The first of what may be a series of interest rate hikes by the U.S. Federal Reserve is expected to have limited effects on China's economy if the country continues to maintain steady growth and keeps capital outflows and property bubbles under control, economists said on Thursday.
The Fed raised its target for short-term interest rates by 0.25 percentage points on Wednesday, which was only the second increase in a decade. It also indicated it will likely embark on a steeper path of interest rate hikes over the next year, with three or more rate hikes possible. Earlier, they had indicated rates might go up only once or twice in 2017.
Lian Ping, chief economist at the Bank of Communications, said that the first and foremost task for China is to maintain steady growth of 6.5 to 7 percent next year. "Stable growth will boost investors' confidence, which could slow down the capital outflows and attract more inbound investment," Lian said.
China should also improve the management of cross-border capital flows by tightening the curbs on speculative overseas investments while relaxing controls on inbound capital from international markets.

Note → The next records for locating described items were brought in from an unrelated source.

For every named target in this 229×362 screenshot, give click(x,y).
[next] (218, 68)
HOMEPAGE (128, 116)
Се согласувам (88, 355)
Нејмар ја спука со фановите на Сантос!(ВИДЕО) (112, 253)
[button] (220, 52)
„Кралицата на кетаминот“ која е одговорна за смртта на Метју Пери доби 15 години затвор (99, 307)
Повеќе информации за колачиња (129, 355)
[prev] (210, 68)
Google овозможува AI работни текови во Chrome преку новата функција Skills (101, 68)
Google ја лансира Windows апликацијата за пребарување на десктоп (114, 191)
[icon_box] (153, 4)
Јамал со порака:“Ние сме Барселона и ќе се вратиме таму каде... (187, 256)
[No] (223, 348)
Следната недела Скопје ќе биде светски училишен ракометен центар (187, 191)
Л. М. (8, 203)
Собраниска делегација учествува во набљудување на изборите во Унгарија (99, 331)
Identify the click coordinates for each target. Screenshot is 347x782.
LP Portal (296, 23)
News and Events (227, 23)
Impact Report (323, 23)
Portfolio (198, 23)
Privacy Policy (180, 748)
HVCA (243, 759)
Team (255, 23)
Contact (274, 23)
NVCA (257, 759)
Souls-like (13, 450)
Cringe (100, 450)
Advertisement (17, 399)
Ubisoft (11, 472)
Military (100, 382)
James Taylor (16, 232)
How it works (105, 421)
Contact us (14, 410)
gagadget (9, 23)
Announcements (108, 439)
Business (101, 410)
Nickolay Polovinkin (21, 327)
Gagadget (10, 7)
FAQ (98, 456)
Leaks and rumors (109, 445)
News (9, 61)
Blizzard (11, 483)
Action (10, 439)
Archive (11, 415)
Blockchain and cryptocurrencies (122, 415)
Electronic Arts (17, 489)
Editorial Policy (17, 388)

On Thursday, the benchmark Shanghai Composite Index declined slightly by 0.73 percent, as the U.S. rate hike had been widely factored into current stock prices.
But economists warned that any unexpected acceleration in the pace of U.S. rate hikes could generate stronger growth headwinds for China and create more pressure on the Chinese currency, inducing more capital outflows.
More uncertainties also linger around whether economic policies of the administration of president-elect Donald Trump could cause rates to rise at an even faster pace next year.
"The Fed cannot be seen to be behind the curve. If U.S. inflation heats up, then the probability for the Fed to move faster than expected cannot be ruled out," said Hong Hao, the chief strategist at Bocom International.
Hong said that China's monetary authorities should raise interest rates in tandem with the U.S. rates to ease the pressure for yuan depreciation and more capital outflows.
Economists have suggested China should step up efforts to contain asset price bubbles like those in the property sector, against the backdrop of a stronger U.S. dollar.
The fear is that a weaker yuan and cooling property market would prompt investors to rotate their funds out of real estate, destabilizing the overall Chinese economy and accelerating capital outflows.
"China should strictly contain further expansion of bubbles in asset prices, which are at historic highs, and push forward economic reforms to raise growth efficiency," said Jiang Chao, an analyst at Haitong Securities.
But economists are divided on whether China should tighten its monetary policy, given that growth headwinds still exist, with aggregate demand and private investment remaining at lackluster levels.
Consumer and producer prices in November increased faster than expected, sparking expectations that the People's Bank of China will tighten monetary conditions.
Zhao Yang, chief China economist at Nomura Securities, said that Chinese policymakers will continue to keep monetary policy accommodative next year, although the recent inflation data did produce some pressure for the PBOC to tighten its policy.